More than 90% of clinical-trial compounds fail to demonstrate sufficient efficacy and safety. To mitigate this issue, many look to third-parties to conduct extensive research via systematic literature review (SLR) to gather the relevant information needed to validate the investment and approach to a trial. While providing valuable insight, each SLR can cost over $140,000.
SLRs are largely conducted via manual processes – with researchers needing to compile, review and analyze large sets of unstructured content. As a result, these processes are incredibly time consuming due to the amount of data and grey literature that needs to be consumed and reported on to make SLRs successful. Due to the nature of this work, insights can be missed and timelines can be delayed which hold up productivity for the end customer.

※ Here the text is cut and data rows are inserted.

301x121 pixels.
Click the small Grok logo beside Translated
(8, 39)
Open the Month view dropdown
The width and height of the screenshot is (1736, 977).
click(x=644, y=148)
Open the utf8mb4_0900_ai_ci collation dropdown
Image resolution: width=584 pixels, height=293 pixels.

Advancements in deep learning text analytics are enhancing systematic literature reviews by improving the accessibility and searchability of unstructured content. Vyasa has developed high-performing deep learning models that understand context and can identify key terms that improve the accuracy and time spent on systematic literature reviews. We then take this a step further with our Layar data fabric, a novel data architecture that unifies content sources into a single platform. With the Vyasa platform, users can:
- Integrate siloed data sets into a single, searchable platform.
- Search unstructured content in natural language.
- Explore their data via highly-visual knowledge graphs, dashboards and smart spreadsheets.
- Export unstructured content into structured formats.
By leveraging Vyasa, users can improve query accuracy by 97% while reducing research times by as much as 90%, leading to smarter, more efficient systematic literature reviews.